**Supplied material**:
┄┄┄┄┄┄┄┄┄┄
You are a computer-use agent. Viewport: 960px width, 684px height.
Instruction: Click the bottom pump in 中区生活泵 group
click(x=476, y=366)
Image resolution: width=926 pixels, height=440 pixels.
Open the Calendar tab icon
┄┄┄┄┄┄┄┄┄┄
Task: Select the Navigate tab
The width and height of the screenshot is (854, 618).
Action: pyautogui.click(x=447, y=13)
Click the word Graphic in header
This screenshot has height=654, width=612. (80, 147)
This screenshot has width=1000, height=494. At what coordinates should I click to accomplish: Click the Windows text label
┄┄┄┄┄┄┄┄┄┄
**Aim of the exercise**: Please transcribe exactly the lines above from the line that has "Instruction: Click the" up to and including the line that has "Open the Calendar tab icon"; no other line belongs in the answer.

**Answer for the task**:
Instruction: Click the bottom pump in 中区生活泵 group
click(x=476, y=366)
Image resolution: width=926 pixels, height=440 pixels.
Open the Calendar tab icon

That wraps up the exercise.